Я помню, как Боря читал стихи Бо Цзюй-И, восхищался переводами Эйдлина, с которым дружил.
«Подумать только, – говорил Борис, – что Бо Цзюй-И умер в 846 году! Можно сказать, что он современник нашего Рюрика. Жизнь древних становится современной, когда читаешь его стихи».
Я приходил в мой родной Ботанический сад на Петроградскую сторону. Наша квартира была на первом этаже. Из-под ее окна в сумеречную мглу уходила аллея. Почти в окно били ветви китаиской яблони, плоды которой к осени становились красными как кровь. В пустом, по-петербургски далеком небе садились на ночлег птицы. Шумел голыми вершинами деревьев осенний парк Императорского Ботанического сада. С Невки, там, где когда-то была дача П. А. Столыпина, в сумерках иногда вскрикивали пароходы, тянувшие длинные тяжелые баржи с грузом…

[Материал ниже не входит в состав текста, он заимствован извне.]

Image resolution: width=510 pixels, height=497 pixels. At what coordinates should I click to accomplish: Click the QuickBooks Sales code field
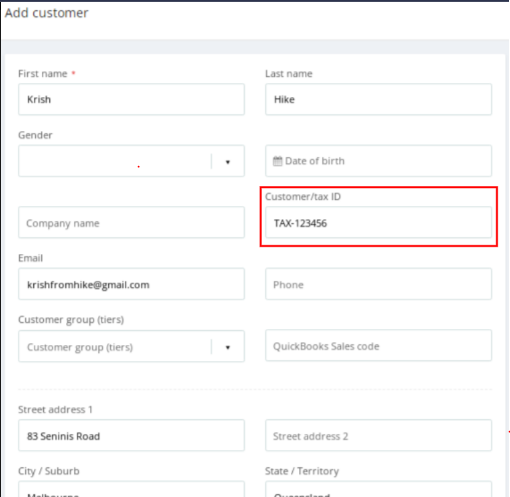pyautogui.click(x=378, y=345)
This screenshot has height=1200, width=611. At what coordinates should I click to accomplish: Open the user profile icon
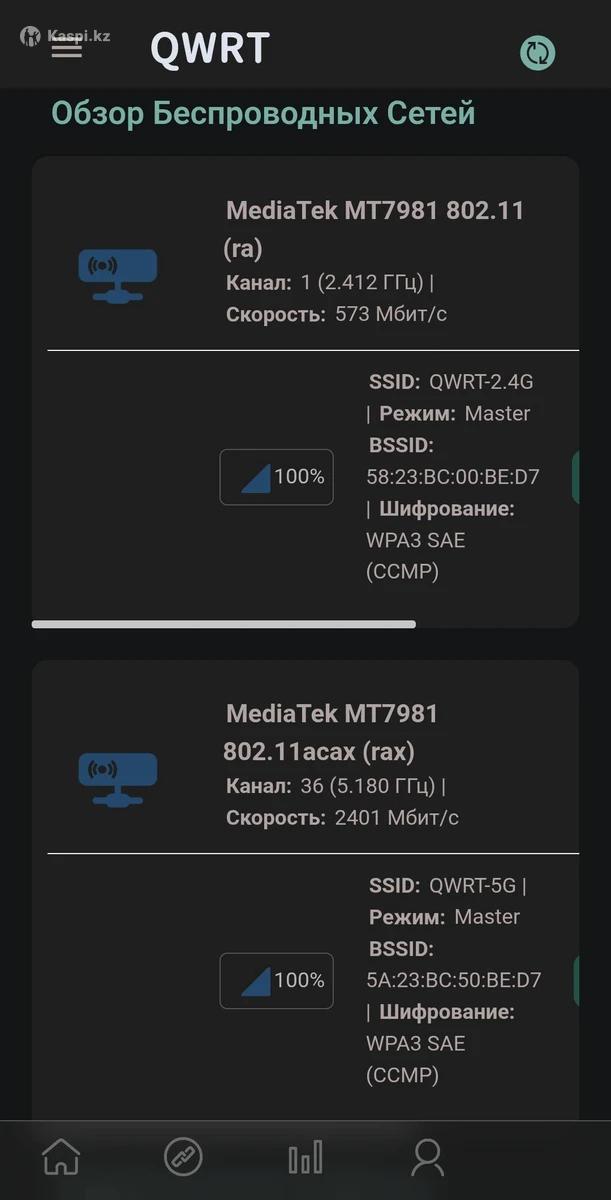(x=427, y=1157)
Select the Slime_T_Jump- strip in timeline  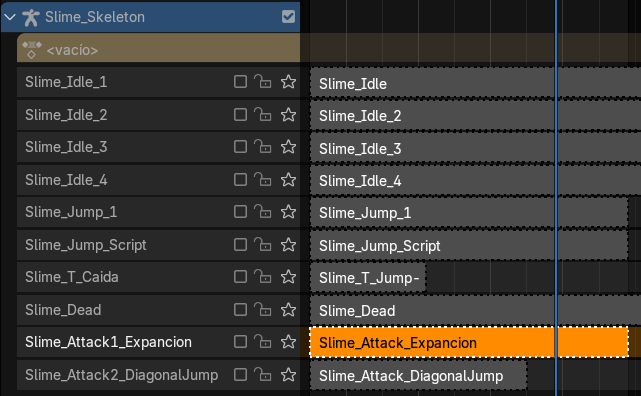(368, 278)
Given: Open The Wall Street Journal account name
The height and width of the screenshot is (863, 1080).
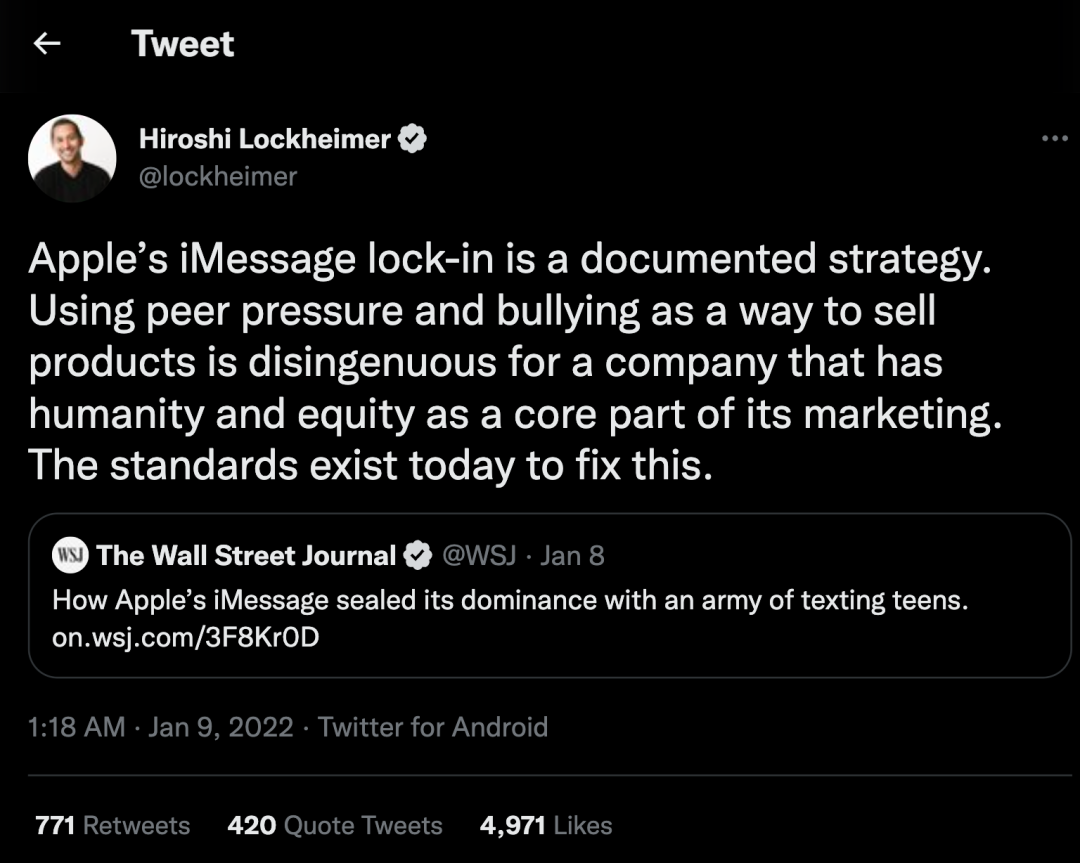Looking at the screenshot, I should (x=246, y=555).
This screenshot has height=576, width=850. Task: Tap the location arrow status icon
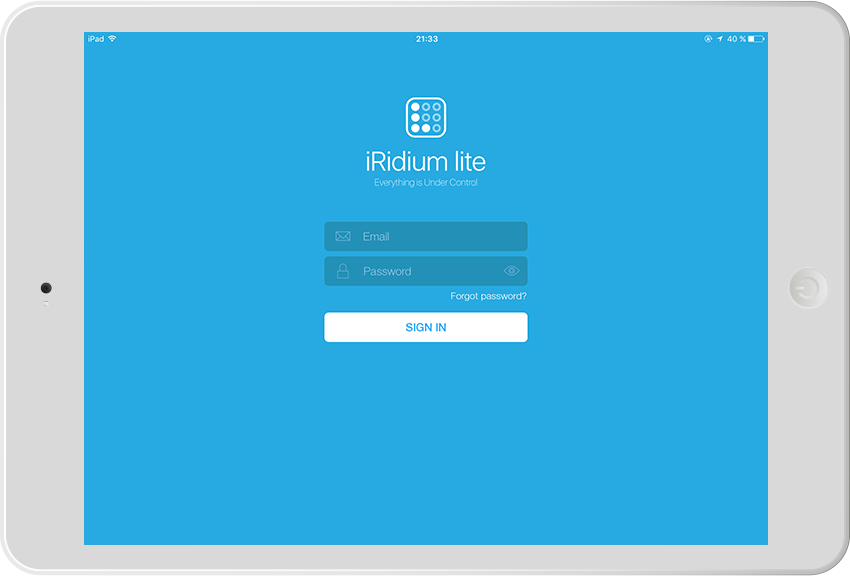(720, 39)
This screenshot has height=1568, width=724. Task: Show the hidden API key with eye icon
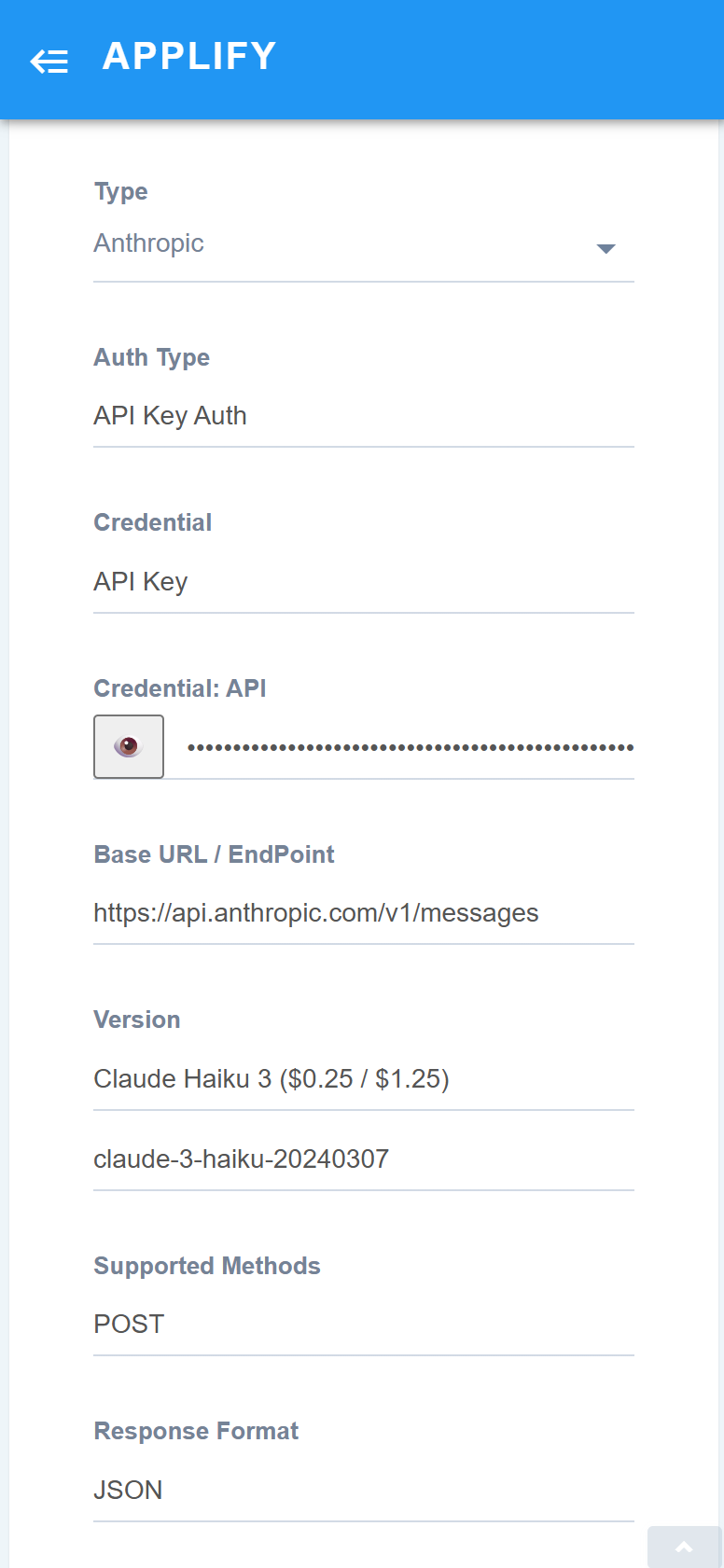point(129,746)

Когда я остаюсь один, глядя на небо, особенно остро чувствую свое одиночество.
Открыл наугад страничку подаренной мне книги поэта древнего Китая. Прочел:
В комнате становится совсем темно. Лампу зажигать не хочется. В небе гаснет последний луч заката. С трудом разбираю в налетевшей темноте текст:
Недавно умер мой дядя – Николай Николаевич Монтеверде. Моя бедная тетя Ася сразу постарела. В глазах ее светилась мука одиночества. Приходя из Академии усталый, выжитый как лимон я заставал тетю сидящей за ее любимым маленьким столиком из красного дерева. Она писала стихи, глядя на все те же колеблемые ветром деревья на фоне дождливого мглистого заката. Она куталась в шарф и долгим неподвижным взглядом смотрела в окно. Почувствовав, что я пришел, хоть я старался не нарушать тишину, начинала суетиться и звенеть посудой…
Вспоминая мою юность и людей, с которыми я общался в то время, должен отметить, что большинство из них были интеллигентами – в плохом и хорошем смысле этого слова. Мы жили силой сопротивления предложенным историческим условиям не Петербурга, а Ленинграда. В погоне за духовными ценностями мы были лишены главного: национального воспитания, понимания, какие исторические корни должны лежать в основе нашей жизни. Мы тянулись к свету, ощущая себя в тюрьме. Вот почему моей первой серьезной работой стала картина, посвященная поэту в тюрьме. Имя поэта – Юлиус Фучик. Его хлесткое название книги «Репортаж с петлей на шее» было созвучно моему ощущению, что меня будто стягивает петля советской действительности. Да и тема эта – поэт в тюрьме – была основополагающей в моей работе над картиной. Гениальное произведение Листа «Торквато Тассо» сопутствовало мне в этой работе. Одновременно меня мучил образ Джордано Бруно, глядящего в ночное небо. «Кто дух зажег, кто дал мне легкость крыльев», – писал он в одном из своих сонетов.»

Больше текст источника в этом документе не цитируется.